Jedes Mitglied vergibt für die einzelnen Gruppen Platzierungen. Die Endplatzierungen ergeben sich aus der Summe dieser Einzelwertungen.”

Das war schon immer so gewollt – für die Fachwettbewerbe gibt es das Rendezvous, TGM- und TGW-Wettbewerbe. Wer dort (ebenfalls) teilnehmen will, kann dies gern tun. Einzige Hürde ist die (untere) Altersgrenze. Sportlich sind beide Wettbewerbe mittlerweile gleichwertig. Gerade weil die Tuju-Stars solche Freiheiten bieten und weil sie sich ans Publikum wenden und populär sein wollen, sind sie als Wettbewerb so eingeschlagen. Dies zu ändern, hätte vermutlich Konsequenzen für die Attraktivität.

Die Jury hat fair und richtig bewertet, auch fachlich-sachlich. Es gibt keinen Grund, liebe Oldenburger, die Jury zum Sündenbock zu machen. Wenn wir euch nicht gut genug waren, tut es mir leid. Wir haben  unser Bestes gegeben – wie die Sportler. Wenn die „Fachleute“ (welche bitte? Choreografen? Akrobaten? Kunstturner?) lieber unter sich bleiben wollen, kriegen sie vielleicht auch weniger Resonanz in der Öffentlichkeit von prominenten Personen, die das Turnen und die Tujus unterstützen. Hatten wir alles schon mal. Da waren Turnerjugend-Wettbewerbe nur Was für Insider.

Damit wir uns verstehen: Ich muss nicht mehr in Kampfgerichten sitzen. Das habe ich als Kunstturn-Kampfrichter lange genug getan. Die Jury-Aufgabe habe ich – wie meine Kolleginnen und Kollegen – gern übernommen, weil es eine Ehre für uns war, gefragt zu werden. Aber bitte, das könnt ihr auch anders haben. Ganz nebenbei: es war eine einzige Nicht-Turnerin / Nicht-Sportlerin (siehe oben, Ausschreibungskriterien) in der Jury: die Vertreterin des örtlichen Handels. Und die hat ihre Aufgabe sehr gut gelöst.

Deshalb habe ich für die Kommentare der Oldenburger Trainerin auf Kosten der Konkurrenz und der Jury kein Verständnis. Das macht man nicht. Was die fachlichen Aspekt angeht: Ich hätte schon Lust in die Einzelkritik einzusteigen. Aber als “Laie” verkneife ich mir dies.

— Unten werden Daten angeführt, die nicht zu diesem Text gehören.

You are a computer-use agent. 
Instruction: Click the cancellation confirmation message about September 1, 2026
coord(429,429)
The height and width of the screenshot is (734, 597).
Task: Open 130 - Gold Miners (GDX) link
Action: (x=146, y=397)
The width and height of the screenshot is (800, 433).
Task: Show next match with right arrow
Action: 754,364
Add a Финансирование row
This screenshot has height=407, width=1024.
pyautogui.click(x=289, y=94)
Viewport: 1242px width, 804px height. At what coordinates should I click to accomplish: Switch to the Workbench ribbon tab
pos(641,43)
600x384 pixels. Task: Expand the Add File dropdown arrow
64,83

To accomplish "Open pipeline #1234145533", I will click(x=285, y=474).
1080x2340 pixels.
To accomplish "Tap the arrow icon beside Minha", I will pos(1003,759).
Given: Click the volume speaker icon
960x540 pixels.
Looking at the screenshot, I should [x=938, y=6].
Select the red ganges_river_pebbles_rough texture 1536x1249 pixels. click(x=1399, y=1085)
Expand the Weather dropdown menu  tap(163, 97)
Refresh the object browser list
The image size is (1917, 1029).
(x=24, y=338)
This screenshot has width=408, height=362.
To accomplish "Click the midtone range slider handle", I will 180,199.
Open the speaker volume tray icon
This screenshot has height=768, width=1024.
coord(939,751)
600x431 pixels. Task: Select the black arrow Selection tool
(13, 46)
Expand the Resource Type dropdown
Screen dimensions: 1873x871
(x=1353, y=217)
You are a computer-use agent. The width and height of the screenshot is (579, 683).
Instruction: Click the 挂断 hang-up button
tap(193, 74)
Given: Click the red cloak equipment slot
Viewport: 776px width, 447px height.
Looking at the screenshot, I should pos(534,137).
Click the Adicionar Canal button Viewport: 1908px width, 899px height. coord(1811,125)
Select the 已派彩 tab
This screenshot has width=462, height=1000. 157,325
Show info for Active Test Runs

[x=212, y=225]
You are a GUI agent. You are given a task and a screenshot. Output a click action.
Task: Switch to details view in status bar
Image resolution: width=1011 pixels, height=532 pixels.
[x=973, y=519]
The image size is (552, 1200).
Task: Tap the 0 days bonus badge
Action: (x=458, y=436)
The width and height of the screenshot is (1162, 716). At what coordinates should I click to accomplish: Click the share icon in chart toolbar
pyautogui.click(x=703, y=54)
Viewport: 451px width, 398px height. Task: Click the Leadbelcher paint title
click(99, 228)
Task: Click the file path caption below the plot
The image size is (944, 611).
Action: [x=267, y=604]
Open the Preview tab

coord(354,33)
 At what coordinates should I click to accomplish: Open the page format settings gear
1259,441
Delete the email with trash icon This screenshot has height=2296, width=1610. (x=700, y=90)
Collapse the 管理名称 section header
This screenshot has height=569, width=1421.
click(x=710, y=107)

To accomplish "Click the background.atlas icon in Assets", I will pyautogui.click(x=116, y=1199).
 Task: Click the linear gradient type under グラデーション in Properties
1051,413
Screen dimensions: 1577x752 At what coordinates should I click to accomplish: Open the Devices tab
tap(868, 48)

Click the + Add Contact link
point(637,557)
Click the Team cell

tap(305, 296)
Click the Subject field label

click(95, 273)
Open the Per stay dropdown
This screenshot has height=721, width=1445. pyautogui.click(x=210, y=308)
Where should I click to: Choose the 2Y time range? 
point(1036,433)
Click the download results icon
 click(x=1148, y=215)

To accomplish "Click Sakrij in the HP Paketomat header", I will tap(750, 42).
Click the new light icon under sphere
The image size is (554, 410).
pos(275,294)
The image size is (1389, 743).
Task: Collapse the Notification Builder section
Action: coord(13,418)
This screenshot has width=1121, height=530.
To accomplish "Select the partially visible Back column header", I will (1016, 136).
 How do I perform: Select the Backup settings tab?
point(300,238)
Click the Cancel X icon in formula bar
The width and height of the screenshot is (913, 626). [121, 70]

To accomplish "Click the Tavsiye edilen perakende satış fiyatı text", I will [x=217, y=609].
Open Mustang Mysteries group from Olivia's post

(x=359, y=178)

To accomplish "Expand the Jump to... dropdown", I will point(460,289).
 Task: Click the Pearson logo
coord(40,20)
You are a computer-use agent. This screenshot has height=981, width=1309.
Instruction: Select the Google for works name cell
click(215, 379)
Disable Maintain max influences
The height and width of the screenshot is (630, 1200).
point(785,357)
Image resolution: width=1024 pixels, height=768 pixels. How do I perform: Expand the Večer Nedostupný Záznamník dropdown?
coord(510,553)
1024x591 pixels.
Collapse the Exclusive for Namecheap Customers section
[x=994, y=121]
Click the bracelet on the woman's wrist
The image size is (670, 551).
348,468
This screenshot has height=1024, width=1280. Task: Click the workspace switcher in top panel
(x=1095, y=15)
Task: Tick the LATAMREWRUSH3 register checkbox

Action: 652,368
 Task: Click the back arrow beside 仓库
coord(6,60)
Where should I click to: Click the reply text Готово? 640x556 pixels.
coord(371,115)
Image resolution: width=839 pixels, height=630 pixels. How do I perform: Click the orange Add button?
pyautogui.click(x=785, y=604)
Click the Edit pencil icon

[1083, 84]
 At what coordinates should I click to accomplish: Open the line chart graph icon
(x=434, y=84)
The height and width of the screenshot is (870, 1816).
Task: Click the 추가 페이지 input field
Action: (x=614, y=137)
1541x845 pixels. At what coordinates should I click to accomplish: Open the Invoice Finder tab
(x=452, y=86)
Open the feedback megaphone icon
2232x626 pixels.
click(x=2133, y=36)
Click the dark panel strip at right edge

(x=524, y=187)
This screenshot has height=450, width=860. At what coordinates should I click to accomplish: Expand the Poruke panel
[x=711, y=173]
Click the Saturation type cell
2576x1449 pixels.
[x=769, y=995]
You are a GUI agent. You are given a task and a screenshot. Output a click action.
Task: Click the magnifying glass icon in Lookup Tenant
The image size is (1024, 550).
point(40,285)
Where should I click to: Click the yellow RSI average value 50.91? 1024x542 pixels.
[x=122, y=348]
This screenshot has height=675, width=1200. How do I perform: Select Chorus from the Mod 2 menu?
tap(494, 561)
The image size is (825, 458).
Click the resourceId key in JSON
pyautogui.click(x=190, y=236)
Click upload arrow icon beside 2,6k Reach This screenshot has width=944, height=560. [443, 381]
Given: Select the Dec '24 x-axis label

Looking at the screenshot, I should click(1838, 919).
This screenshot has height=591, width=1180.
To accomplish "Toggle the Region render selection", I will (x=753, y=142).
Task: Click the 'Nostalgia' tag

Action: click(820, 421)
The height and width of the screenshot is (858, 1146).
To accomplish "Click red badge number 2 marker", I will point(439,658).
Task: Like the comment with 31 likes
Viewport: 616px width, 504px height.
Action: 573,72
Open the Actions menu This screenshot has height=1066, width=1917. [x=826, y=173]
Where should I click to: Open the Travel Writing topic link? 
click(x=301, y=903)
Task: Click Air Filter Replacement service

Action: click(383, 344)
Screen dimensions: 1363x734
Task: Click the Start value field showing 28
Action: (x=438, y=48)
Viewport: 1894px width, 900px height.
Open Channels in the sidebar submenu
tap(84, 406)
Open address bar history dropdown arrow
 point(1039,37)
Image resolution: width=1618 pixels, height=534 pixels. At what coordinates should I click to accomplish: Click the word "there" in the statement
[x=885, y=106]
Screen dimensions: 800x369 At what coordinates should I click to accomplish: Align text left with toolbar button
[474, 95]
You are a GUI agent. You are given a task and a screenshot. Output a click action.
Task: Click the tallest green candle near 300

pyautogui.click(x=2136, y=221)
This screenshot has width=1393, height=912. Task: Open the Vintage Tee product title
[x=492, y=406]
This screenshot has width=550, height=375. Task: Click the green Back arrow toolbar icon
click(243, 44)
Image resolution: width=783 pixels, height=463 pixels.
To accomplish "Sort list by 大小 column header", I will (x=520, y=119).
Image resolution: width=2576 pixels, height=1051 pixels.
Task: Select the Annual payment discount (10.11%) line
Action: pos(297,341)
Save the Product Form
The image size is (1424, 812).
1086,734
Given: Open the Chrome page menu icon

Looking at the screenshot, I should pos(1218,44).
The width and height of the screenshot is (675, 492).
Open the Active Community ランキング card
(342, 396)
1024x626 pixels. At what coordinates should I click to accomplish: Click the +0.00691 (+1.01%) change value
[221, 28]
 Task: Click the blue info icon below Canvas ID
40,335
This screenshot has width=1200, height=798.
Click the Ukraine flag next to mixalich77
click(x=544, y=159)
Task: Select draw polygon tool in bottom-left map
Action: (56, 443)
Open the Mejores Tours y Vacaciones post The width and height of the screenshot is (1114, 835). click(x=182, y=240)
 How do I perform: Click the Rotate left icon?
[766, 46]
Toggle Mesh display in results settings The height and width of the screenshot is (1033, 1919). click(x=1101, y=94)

3. Die Spinnen aus Oldenburg haben ihren Auftritt sehr gut gemeistert, daran gibt es überhaupt keinen Zweifel. Deshalb gibt es auch keinen Grund, warum sie sich unterkriegen lassen sollten. Sie haben meines Erachtens viel Zukunftspotenzial – vielleicht das größte. Aber das ist wieder eine andere Geschichte, die die Zukunft entscheiden wird.

Mir hats jedenfalls super gefallen, ich bin froh, dass der Wettbewerb so ein starkes Niveau hatte und dass so viele begeisterte Tujus in Illingen zu Gast waren. Wäre schön, wenn wir irgendwann wieder Gastgeber eines Tuju-Wettbewerbs sein dürften. Ich muss dann aber nicht in die Jury, Freunde…  Einfach nur zuzuschauen, ist noch viiiiiiel schöner.